START
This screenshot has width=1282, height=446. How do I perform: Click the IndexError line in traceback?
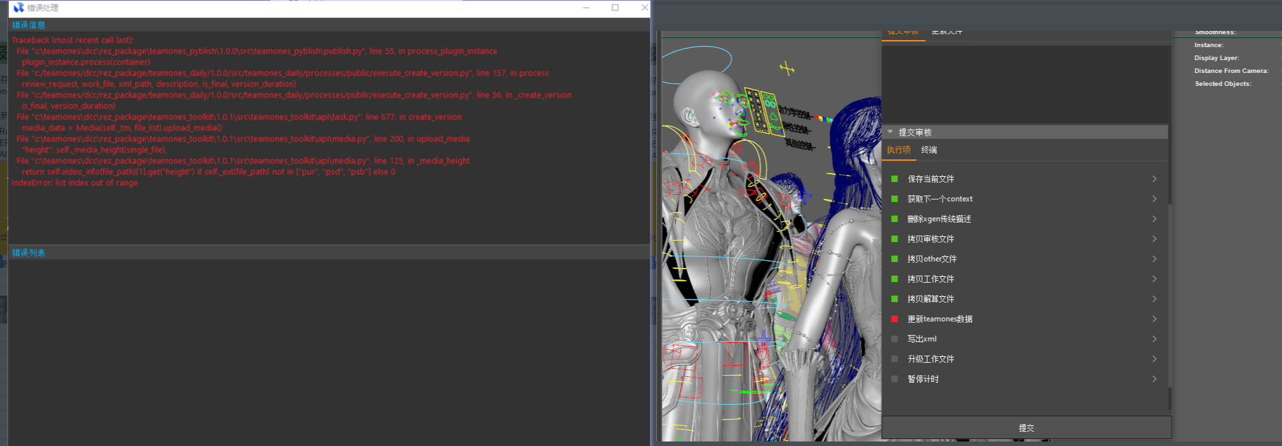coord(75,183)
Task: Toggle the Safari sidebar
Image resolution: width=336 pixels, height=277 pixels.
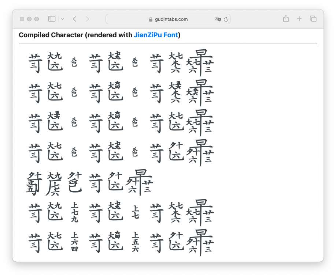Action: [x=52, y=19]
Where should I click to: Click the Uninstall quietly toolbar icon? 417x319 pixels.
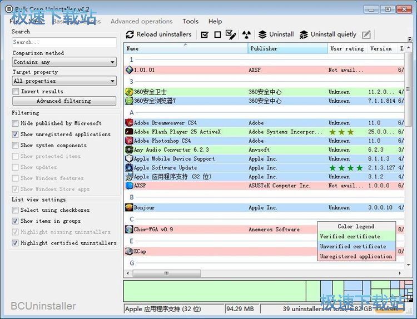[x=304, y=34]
END
START
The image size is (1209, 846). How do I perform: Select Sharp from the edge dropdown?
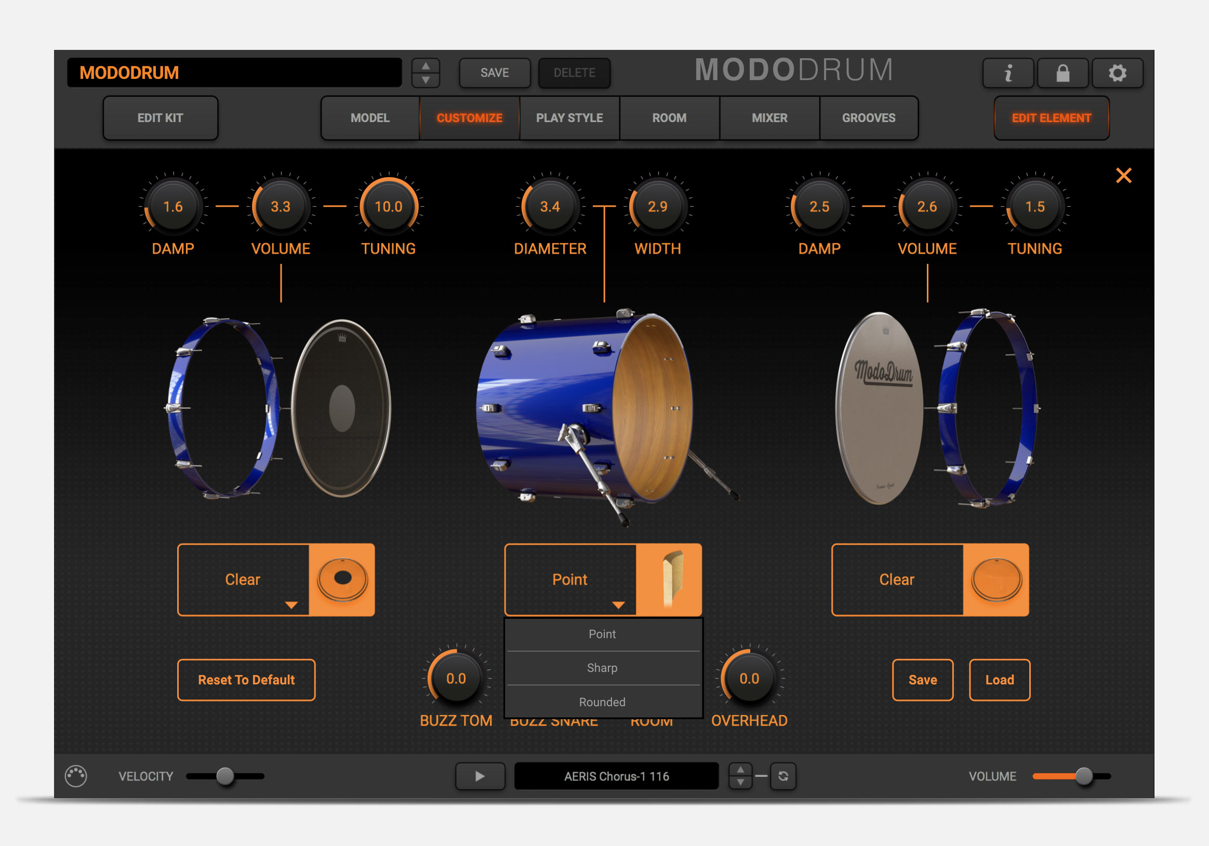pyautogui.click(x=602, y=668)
END
Your instructions: Reproduce the listing lines starting at the one containing "Task: Toggle the Safari sidebar" and ending at the one containing "[x=304, y=34]", requests included, with every coordinate in the answers raised by 135. Leave the pictures out.

Response to this task:
Task: Toggle the Safari sidebar
Image resolution: width=336 pixels, height=277 pixels.
Action: [x=187, y=154]
Where should I click to: Click the Uninstall quietly toolbar icon? 417x319 pixels.
[x=439, y=169]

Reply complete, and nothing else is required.